Work to be completed.
Please output only the lines that begin at the line with "Screen dimensions: 888x462" and run through the end of the entries below, exactly as written. Drop all pictures.

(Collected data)
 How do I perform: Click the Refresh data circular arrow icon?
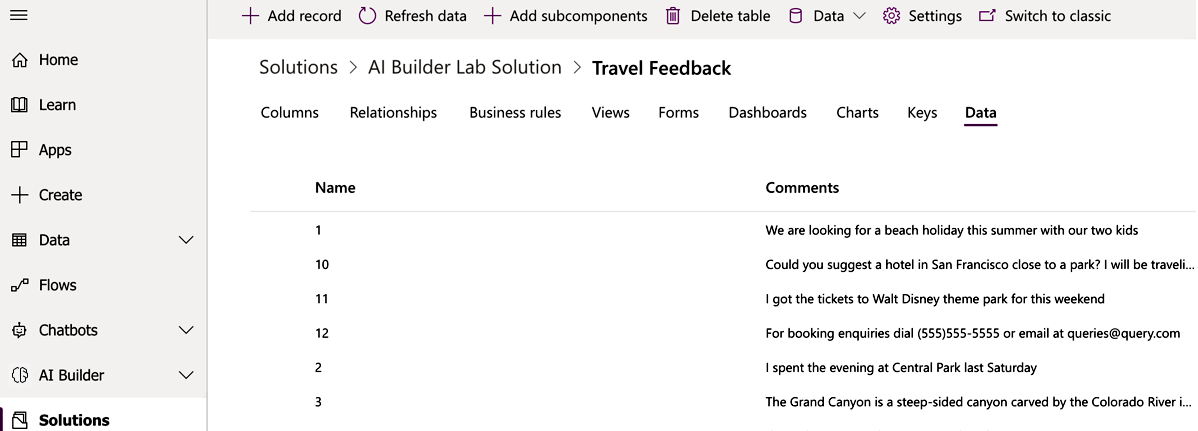point(367,16)
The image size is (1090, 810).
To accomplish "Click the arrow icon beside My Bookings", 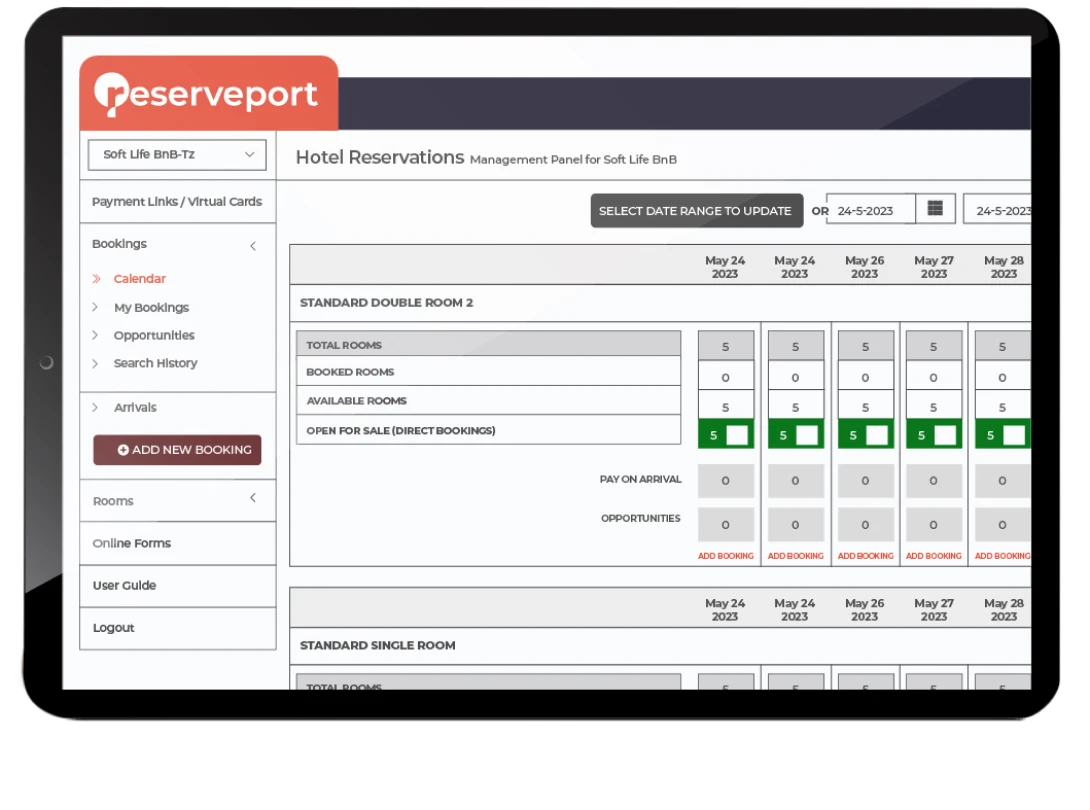I will point(96,307).
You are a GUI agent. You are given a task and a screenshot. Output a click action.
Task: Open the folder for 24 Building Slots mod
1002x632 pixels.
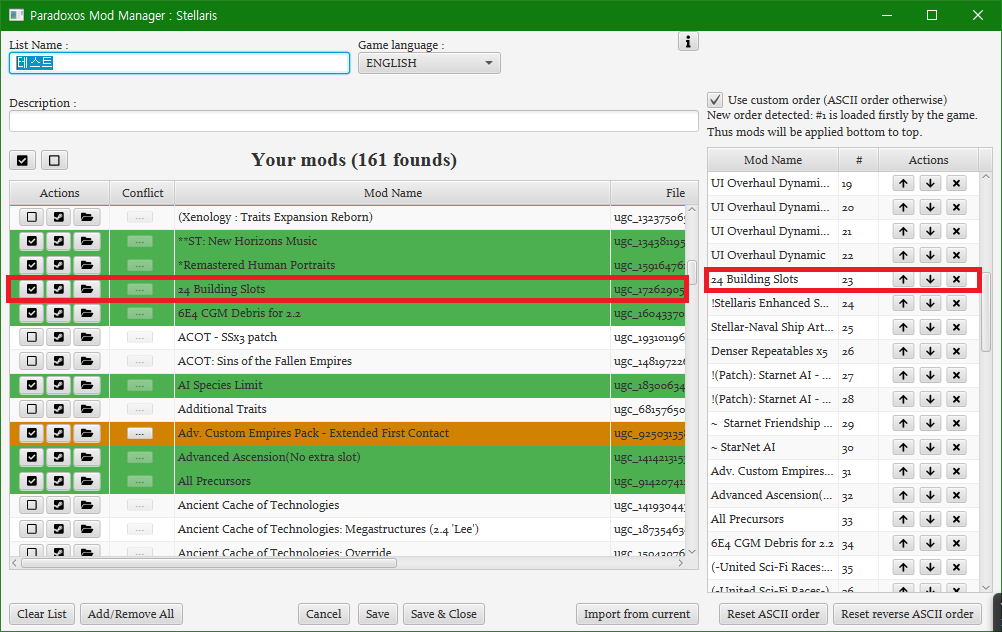87,289
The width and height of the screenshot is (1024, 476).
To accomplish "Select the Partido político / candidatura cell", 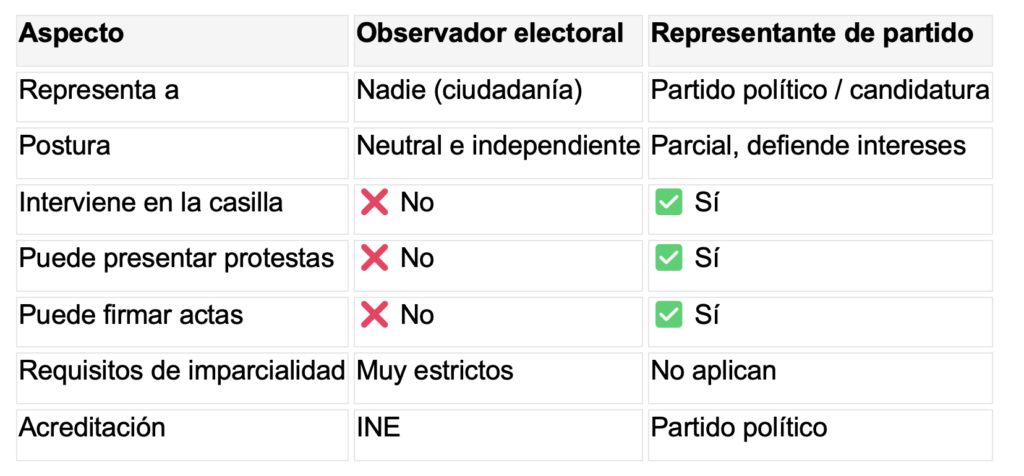I will (x=820, y=90).
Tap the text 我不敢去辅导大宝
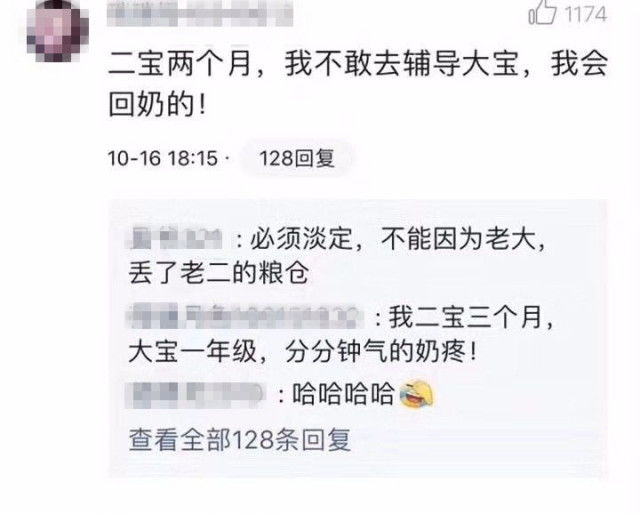Viewport: 640px width, 514px height. click(402, 64)
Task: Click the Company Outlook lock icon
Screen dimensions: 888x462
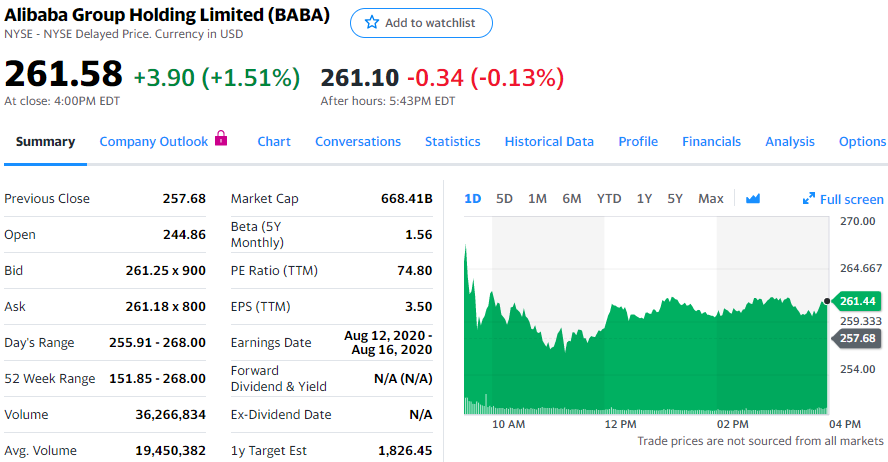Action: tap(221, 139)
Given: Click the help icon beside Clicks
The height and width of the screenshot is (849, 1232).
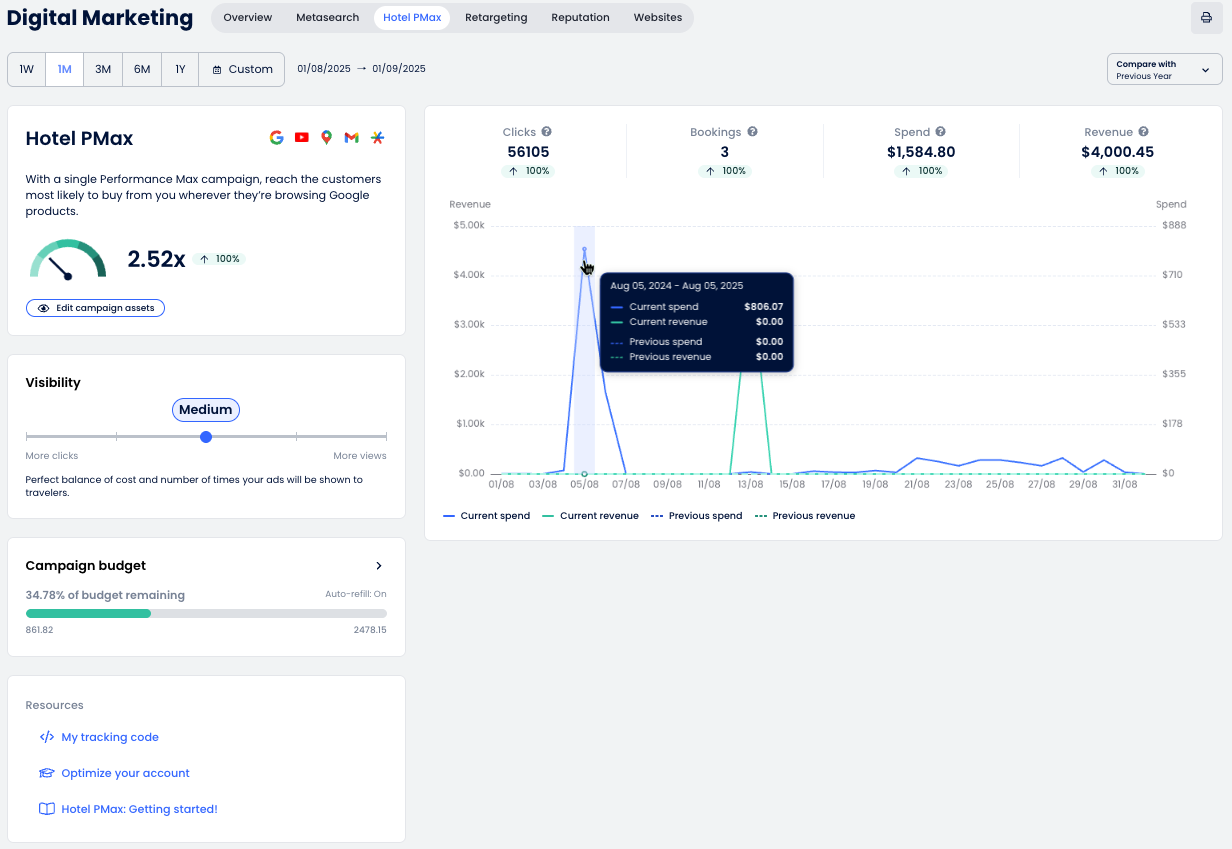Looking at the screenshot, I should point(547,132).
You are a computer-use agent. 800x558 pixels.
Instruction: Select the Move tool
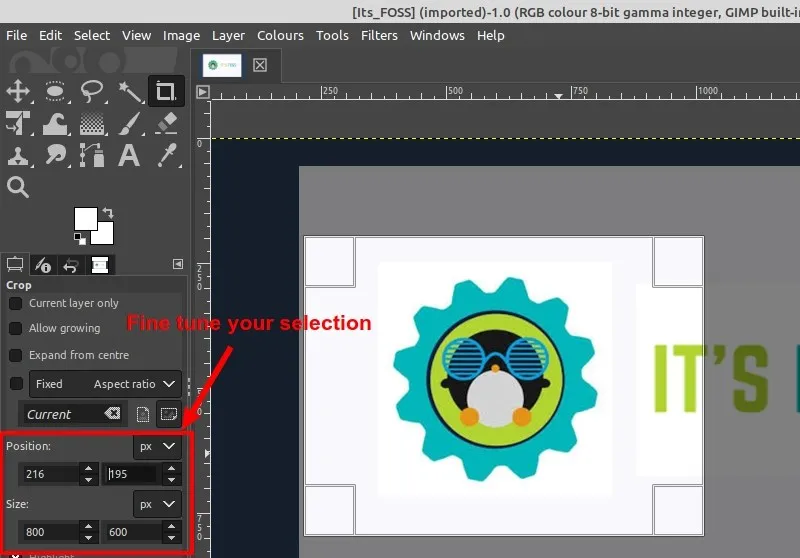click(18, 92)
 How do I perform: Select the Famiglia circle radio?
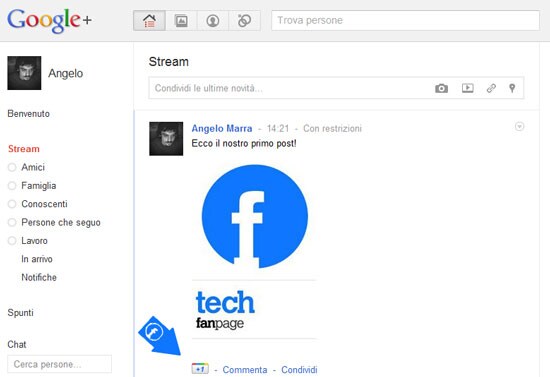[x=12, y=186]
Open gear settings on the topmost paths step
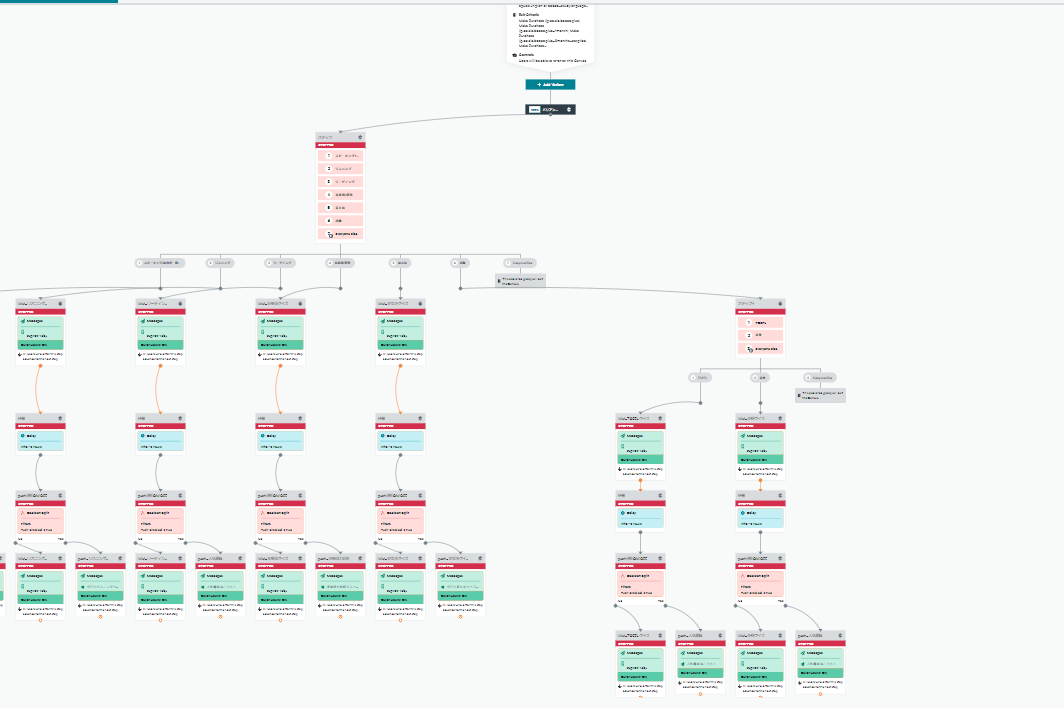This screenshot has width=1064, height=708. click(360, 136)
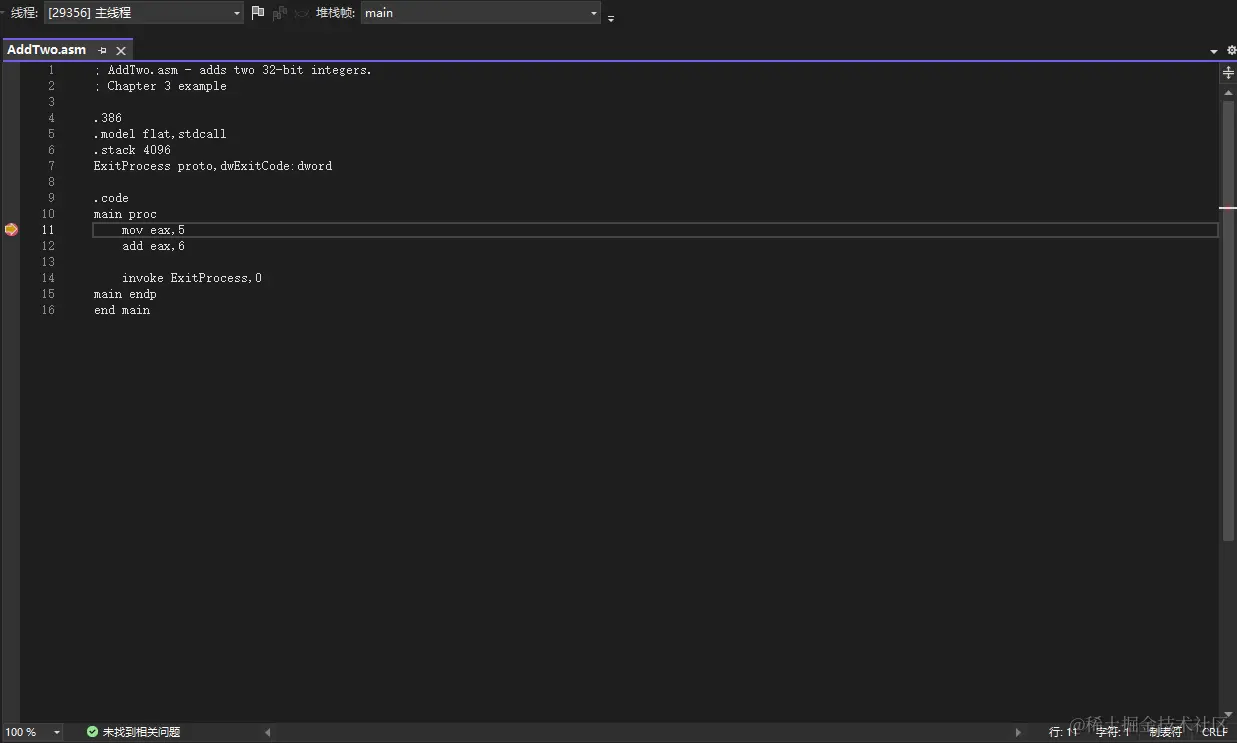Click the CRLF line ending indicator
Image resolution: width=1237 pixels, height=743 pixels.
pos(1214,731)
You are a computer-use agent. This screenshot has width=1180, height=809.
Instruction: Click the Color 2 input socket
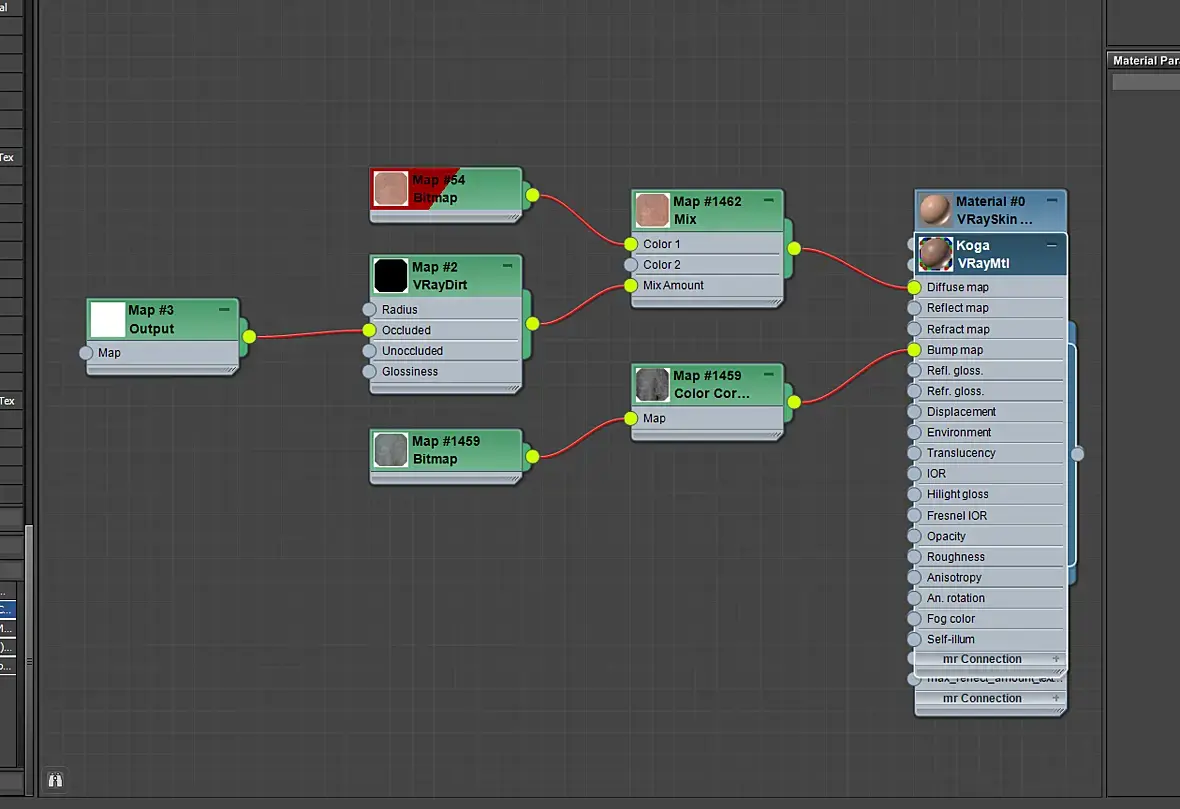pos(631,264)
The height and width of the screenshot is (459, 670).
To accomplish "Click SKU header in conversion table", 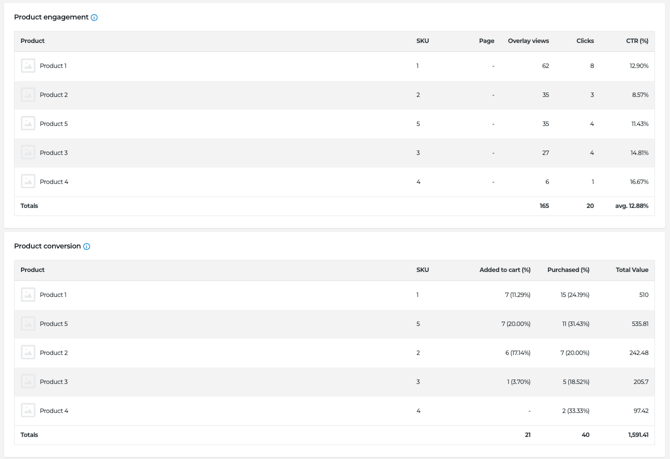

Result of this exercise.
Screen dimensions: 888x462
Action: tap(221, 139)
Given: Click the help icon beside Clicks
The height and width of the screenshot is (849, 1232).
Looking at the screenshot, I should point(547,132).
You are a computer-use agent. 800x558 pixels.
Instruction: Select the Move tool
click(18, 92)
 How do I perform: Select the Famiglia circle radio?
[x=12, y=186]
Open gear settings on the topmost paths step
This screenshot has width=1064, height=708. click(360, 136)
Click the CRLF line ending indicator
Image resolution: width=1237 pixels, height=743 pixels.
pos(1214,731)
You are a computer-use agent. This screenshot has width=1180, height=809.
Instruction: Click the Color 2 input socket
pos(631,264)
The height and width of the screenshot is (459, 670).
To accomplish "Click SKU header in conversion table", 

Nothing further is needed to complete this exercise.